Example 1. The following code generates a description of a circle, using just four pieces. Except for a different scaling of the knot sequence, it is the same description as is supplied by rsmak('circle',1,[1;1]).
p = [1 0 -1 0 1; 0 1 0 -1 0]; c = rscvn([p(1,:)+1;p(2,:)+1],p);
The same circle, but using just two pieces, is provided by
c2 = rscvn([0,2,0; 1,1,1]);
Example 2. The following code plots two letters. Note that the second letter is the result of interpolation to just four points. Note also the use of translation in the plotting of the second letter.
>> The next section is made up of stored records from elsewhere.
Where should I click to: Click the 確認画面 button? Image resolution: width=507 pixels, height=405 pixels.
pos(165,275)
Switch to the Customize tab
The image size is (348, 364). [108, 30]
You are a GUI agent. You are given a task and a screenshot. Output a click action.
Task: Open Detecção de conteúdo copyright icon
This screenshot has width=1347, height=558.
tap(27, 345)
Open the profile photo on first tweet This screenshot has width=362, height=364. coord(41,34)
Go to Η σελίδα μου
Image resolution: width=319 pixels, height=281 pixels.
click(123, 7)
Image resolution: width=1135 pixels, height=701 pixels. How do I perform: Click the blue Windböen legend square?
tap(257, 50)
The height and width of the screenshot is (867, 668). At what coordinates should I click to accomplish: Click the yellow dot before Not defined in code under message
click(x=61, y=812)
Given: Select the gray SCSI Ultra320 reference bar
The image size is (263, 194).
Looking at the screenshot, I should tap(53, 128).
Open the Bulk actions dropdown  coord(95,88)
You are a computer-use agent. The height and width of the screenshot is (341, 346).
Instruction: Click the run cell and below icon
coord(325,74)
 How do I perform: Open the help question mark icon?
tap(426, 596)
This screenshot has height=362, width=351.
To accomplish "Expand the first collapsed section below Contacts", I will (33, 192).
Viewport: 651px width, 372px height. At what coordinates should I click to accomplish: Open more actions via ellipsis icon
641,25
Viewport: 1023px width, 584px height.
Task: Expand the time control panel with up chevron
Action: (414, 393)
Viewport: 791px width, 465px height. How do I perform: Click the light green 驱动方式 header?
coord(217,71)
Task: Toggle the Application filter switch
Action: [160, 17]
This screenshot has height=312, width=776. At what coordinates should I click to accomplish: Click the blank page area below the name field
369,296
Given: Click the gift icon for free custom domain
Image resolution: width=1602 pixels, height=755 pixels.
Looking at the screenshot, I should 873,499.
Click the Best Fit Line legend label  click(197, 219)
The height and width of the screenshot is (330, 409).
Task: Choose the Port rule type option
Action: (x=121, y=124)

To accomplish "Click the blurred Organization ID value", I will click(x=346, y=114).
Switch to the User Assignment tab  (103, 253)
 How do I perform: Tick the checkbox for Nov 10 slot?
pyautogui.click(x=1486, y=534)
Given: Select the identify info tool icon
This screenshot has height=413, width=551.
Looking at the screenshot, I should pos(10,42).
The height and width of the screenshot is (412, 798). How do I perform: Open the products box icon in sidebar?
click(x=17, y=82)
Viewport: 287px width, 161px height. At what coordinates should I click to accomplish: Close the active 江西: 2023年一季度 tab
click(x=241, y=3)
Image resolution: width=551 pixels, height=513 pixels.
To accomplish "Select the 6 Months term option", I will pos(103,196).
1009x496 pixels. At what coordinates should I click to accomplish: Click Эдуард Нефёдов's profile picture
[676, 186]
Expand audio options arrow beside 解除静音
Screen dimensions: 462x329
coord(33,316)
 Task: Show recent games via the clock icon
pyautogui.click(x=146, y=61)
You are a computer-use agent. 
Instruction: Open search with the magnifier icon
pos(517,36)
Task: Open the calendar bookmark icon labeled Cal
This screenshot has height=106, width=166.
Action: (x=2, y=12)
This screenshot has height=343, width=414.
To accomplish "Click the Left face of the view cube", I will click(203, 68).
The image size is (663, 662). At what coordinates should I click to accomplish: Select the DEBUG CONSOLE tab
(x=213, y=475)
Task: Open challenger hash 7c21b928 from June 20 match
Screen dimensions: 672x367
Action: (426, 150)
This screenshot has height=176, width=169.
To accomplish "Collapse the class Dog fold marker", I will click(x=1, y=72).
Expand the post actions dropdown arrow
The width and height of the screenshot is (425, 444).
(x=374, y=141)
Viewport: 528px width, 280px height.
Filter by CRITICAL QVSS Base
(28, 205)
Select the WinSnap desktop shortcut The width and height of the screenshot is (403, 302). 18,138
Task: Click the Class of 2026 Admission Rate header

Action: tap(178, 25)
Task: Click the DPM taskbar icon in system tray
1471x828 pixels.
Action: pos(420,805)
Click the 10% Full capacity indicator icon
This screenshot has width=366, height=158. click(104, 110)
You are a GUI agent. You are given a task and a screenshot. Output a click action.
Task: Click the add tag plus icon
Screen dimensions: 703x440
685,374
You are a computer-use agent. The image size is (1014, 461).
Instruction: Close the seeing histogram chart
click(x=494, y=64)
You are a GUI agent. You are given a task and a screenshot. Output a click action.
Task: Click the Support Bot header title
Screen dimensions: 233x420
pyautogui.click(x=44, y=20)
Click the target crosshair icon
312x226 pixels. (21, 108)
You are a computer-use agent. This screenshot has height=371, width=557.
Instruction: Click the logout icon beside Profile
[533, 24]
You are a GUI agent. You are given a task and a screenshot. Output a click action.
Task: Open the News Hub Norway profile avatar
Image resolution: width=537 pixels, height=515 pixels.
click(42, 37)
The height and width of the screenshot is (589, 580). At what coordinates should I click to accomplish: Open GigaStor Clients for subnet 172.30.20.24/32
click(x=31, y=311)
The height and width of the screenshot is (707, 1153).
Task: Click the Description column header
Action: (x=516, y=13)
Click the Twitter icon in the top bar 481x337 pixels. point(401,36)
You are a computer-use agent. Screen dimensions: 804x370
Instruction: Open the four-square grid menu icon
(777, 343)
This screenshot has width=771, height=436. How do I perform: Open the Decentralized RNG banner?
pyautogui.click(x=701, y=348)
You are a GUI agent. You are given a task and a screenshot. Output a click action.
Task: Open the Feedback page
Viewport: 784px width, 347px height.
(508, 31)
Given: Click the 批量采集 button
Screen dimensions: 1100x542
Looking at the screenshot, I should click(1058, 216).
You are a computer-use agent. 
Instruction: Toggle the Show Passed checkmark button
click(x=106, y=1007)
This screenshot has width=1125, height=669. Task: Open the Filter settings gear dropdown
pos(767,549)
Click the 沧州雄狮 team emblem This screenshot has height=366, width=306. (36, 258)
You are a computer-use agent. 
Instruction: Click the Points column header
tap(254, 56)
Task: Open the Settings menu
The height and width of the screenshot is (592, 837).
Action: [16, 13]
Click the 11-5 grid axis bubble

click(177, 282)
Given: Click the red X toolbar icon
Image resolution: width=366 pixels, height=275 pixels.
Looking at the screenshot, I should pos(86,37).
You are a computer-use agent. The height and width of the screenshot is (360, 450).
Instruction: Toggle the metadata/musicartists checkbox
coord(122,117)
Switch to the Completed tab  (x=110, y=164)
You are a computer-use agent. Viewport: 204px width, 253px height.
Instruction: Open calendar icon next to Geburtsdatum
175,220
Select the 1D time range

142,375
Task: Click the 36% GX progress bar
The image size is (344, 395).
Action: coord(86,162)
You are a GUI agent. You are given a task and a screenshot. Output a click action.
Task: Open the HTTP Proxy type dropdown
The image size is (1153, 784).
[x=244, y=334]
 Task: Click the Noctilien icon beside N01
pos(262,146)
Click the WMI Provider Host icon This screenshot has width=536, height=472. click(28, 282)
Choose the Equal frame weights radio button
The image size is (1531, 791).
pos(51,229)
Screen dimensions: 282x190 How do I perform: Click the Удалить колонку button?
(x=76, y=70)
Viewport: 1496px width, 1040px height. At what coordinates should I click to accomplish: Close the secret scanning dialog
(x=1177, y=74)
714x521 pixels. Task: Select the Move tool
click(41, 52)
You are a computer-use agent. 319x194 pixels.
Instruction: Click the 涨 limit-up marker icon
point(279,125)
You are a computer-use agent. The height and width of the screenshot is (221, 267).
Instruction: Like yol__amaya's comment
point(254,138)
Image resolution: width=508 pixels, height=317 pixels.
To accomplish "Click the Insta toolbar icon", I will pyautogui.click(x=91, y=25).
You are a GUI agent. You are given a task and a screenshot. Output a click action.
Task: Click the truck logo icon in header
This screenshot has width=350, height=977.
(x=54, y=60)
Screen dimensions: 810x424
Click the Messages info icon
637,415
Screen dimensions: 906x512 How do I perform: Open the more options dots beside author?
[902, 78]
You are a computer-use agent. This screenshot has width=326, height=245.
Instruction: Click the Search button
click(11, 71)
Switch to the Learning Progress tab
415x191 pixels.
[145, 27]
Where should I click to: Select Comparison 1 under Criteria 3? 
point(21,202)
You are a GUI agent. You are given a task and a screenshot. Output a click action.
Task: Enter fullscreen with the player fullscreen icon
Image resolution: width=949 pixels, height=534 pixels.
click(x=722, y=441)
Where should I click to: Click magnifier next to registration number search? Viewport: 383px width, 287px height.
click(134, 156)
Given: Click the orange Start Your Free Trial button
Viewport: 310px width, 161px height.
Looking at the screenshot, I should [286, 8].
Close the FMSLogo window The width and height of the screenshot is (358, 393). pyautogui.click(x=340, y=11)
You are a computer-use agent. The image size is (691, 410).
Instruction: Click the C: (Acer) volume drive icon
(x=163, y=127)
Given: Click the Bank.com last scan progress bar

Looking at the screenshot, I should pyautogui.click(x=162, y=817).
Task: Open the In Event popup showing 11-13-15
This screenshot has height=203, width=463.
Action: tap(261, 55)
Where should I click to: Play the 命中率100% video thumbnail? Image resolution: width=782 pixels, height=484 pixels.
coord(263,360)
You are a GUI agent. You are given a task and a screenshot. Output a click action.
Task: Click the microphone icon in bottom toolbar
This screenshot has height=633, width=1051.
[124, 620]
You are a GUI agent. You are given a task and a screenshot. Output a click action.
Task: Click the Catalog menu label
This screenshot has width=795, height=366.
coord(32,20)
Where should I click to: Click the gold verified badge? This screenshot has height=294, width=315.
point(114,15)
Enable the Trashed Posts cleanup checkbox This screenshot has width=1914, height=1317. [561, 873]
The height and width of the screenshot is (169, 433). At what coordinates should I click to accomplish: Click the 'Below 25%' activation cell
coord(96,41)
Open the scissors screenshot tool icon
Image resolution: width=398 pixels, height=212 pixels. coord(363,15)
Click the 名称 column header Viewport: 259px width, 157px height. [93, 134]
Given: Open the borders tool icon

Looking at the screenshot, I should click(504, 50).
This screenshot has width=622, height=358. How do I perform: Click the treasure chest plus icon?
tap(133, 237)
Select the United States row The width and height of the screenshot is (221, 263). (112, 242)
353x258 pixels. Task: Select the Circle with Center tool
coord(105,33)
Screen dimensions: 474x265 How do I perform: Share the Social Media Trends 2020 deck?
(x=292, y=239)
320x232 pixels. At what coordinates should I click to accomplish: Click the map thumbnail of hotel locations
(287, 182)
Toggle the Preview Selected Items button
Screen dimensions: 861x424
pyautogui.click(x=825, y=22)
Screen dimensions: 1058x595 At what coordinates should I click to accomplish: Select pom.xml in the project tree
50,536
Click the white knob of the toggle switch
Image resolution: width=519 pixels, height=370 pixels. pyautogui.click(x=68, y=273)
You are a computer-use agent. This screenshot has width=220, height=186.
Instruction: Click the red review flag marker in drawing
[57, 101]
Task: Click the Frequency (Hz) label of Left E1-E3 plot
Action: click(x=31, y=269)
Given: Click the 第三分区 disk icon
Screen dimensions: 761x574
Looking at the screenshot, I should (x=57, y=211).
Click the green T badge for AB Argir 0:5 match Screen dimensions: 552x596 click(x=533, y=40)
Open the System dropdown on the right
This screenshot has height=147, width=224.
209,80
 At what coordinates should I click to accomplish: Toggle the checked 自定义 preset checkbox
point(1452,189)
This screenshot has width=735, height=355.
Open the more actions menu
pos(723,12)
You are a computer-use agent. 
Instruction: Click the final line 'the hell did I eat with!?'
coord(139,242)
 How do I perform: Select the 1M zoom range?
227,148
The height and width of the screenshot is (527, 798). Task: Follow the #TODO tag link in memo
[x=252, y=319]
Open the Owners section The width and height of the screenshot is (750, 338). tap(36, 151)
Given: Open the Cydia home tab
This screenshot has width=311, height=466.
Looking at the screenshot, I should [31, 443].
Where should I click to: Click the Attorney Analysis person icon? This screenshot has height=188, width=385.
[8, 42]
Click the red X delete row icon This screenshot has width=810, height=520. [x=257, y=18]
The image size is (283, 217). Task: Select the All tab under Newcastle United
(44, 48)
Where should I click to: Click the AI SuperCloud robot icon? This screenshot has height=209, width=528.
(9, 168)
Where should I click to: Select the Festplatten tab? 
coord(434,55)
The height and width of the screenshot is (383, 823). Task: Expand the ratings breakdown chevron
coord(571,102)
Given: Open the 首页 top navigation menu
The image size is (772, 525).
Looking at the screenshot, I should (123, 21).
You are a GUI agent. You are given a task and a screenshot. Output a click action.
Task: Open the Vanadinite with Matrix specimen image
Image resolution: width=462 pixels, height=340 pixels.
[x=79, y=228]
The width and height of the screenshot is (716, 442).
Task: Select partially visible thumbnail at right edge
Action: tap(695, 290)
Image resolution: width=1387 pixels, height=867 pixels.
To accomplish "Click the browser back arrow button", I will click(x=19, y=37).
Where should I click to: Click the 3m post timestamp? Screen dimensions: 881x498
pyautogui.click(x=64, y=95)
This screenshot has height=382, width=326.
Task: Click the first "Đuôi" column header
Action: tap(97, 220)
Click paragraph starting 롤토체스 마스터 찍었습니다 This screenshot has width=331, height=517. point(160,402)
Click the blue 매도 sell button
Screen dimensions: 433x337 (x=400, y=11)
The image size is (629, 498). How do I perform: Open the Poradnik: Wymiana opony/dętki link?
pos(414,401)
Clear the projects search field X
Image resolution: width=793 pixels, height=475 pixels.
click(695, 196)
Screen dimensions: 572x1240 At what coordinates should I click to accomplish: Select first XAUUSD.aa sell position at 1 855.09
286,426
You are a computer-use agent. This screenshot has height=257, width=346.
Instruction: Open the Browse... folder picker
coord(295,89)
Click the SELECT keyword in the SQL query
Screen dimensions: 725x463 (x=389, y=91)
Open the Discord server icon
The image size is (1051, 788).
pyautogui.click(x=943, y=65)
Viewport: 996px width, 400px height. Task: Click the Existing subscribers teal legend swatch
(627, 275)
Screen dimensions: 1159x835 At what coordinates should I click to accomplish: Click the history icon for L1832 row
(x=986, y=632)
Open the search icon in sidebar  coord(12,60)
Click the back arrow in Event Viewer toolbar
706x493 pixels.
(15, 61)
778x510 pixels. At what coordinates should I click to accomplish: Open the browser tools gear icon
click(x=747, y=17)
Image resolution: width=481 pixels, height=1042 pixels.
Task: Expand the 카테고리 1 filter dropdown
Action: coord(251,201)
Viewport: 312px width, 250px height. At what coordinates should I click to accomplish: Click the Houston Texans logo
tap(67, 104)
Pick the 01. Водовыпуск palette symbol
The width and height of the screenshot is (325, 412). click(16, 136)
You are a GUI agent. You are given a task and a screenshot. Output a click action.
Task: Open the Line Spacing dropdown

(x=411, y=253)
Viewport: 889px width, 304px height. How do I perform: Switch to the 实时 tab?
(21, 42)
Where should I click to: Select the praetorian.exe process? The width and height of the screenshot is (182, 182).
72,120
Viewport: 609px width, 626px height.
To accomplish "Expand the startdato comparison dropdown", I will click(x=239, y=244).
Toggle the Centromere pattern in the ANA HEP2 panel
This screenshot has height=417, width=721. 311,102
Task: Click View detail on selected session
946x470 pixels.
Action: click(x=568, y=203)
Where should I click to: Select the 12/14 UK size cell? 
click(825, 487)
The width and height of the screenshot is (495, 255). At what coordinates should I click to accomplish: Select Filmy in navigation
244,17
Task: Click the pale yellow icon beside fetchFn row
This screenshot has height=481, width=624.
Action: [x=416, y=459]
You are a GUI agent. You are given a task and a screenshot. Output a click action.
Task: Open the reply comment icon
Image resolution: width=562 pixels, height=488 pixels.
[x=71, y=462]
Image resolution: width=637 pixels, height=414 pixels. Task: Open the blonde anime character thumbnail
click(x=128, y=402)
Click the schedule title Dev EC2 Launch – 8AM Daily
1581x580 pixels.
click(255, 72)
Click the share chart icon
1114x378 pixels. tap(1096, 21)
p = [-1 .8 -1 1 -1 -1 -1; 3 1.75 .5 -1.25 -3 -3 3]; i = eye(2); u = i(:,[2 1 2 1 2 1 1]); B = rscvn(p,u); S = rscvn([1 -1 1 -1; 2.5 2.5 -2.5 -2.5]); fnplt(B), hold on, fnplt(fncmb(S,[3;0])), hold off axis equal, axis off
Two Letters Composed of Circular Arcs
Example 3. The following code generates the Construction of a Biarc, of use in the discussion below of the biarc construction used here. Note the use of fntlr to find the tangent to the biarc at the beginning, at the point where the two arcs join, and at the end.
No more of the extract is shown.